Satu kali pada masa pemerintahannya ia berkhutbah di atas mimbar. Ia meminta kaum muslim untuk tidak berlebihan dalam menetapkan mahar wanita, karena ia berpendapat wajib memberikan keringanan dan kemudahan kepada para pemuda dalam menikah. Ketika turun dari mimbar, seorang wanita Quraisy menghadangnya dengan berkata, “Wahai Amirul Mukminin, mana yang lebih berhak diikuti: kitab Allah (Al-Quran) atau ucapanmu?” Umar r.a. menjawab, “Kitab Allah.” Wanita itu melanjutkan, “Anda telah melarang orang-orang untuk berlebihan dalam mas kawin wanita padahal Allah Swt. berfirman dalam Al-Quran, ‘Jika kalian ingin mengganti istri dengan istri lain, sedangkan kalian telah memberikan kepada seseorang di antara mereka harta yang banyak, janganlah kalian ambil kembali sedikit pun darinya.”[12]

Umar r.a. mendengarkan dengan penuh adab. Sebenarnya, nasihat Umar r.a. tidak salah, namun kepekaan dan keluhuran akhlaknya mendorongnya untuk berkata, “Semua orang lebih paham daripada Umar.” Ia lalu kembali naik ke mimbar dan berkata, “Aku telah melarang kalian untuk berlebihan dalam mahar wanita, maka hendaklah seorang laki-laki berbuat apa yang menurutnya baik terhadap hartanya.”[13]

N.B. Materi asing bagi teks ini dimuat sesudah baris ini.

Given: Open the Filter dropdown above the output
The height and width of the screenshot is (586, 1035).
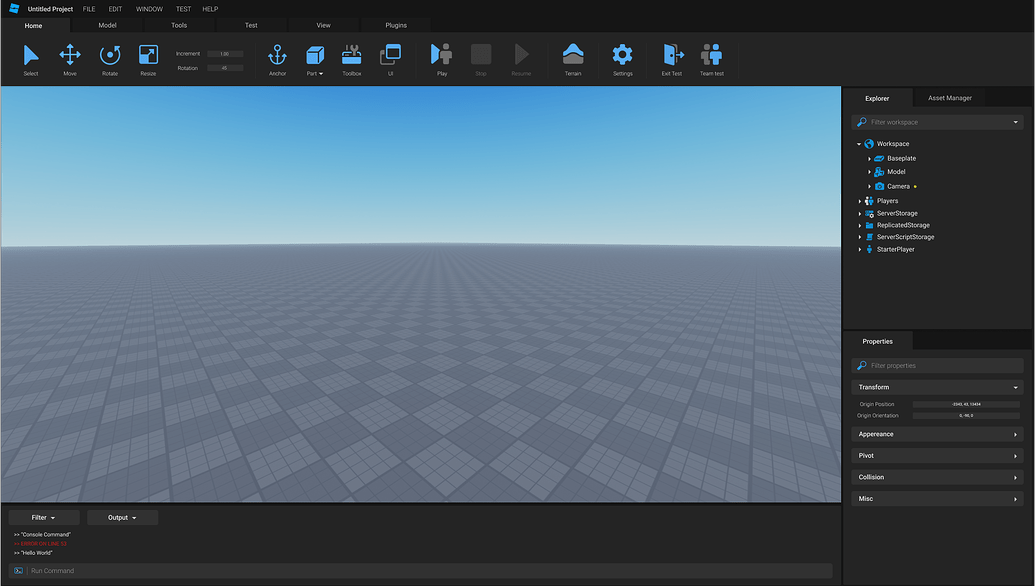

Tentu saja Umar tidak bodoh dalam urusan agama. Namun, pemahamannya terhadap kebenaran dan komitmennya pada kebenaran sangat mendalam sampai-sampai ketika mendengar ucapan wanita itu, ia tidak mau menakwilkan atau menyanggahnya, tetapi ia menerima kebenaran apa adanya.

Karya-karya besar dan persoalan penting tidak akan bisa diselesaikan kecuali oleh orangorang besar semacam mereka. Semakin kita dekat dengan ruh para sahabat, semakin dekat pula kita dengan taufik Allah Swt.

Beban tertentu pada masa apa pun memerlukan otot-otot yang kuat untuk mengangkatnya, dan diperlukan kekuatan otot yang sama pada masa lain. Tangan yang lemah takkan mampu mengangkat beban.

Sebagaimana untuk menyeimbangkan satu kilogram dibutuhkan satu kilogram lagi, hakikat-hakikat besar yang kemunculannya membutuhkan orang-orang seperti sahabat saat ini pun membutuhkan orang-orang semacam itu agar muncul dan menang. Adapun menantikan kemenangan dan kemunculan hakikat-hakikat itu dari orang-orang lemah yang tidak memiliki daya dan kekuatan, adalah mustahil. Jadi, kita harus seperti sahabat dalam berpegang pada kebenaran, menjaga kesatuan, dan merapatkan barisan agar musuh melihat bahwa pintu-pintu fitnah tertutup di hadapan mereka. Ketika perasaan dan semangat kita mencapai puncaknya, keputusasaan mereka juga mencapai puncaknya. Ini baru bisa terwujud jika kita tidak menyembah hawa nafsu dan berpegang teguh pada kebenaran. Inilah jalan yang mengarah kepada kesatuan dan rapatnya barisan.

[1] Q.S. al-An’âm: 53.
[2] Q.S. al-Syûrâ: 52.
[3] Q.S. al-Qashash: 56.
[4] Q.S. al-Baqarah: 253.
[5] Q.S. al-Anfâl: 46.
[6] Q.S. al-Nahl: 120.
[7] H.R. Ibnu Hibban, al-Hakim, dan Baihaqi.
[8] H.R. Bukhari dan Muslim.
[9] Al-Bidâyah wa al-Nihâyah, VII, h. 241 – 242.
[10] H.R. Imam Ahmad dan Tabrani.
[11] H.R. Bukhari.
[12] Q.S. al-Nisâ’: 20.
[13] Al-Hindi, Kanz al-Ummâl, XVI, h. 536 – 538.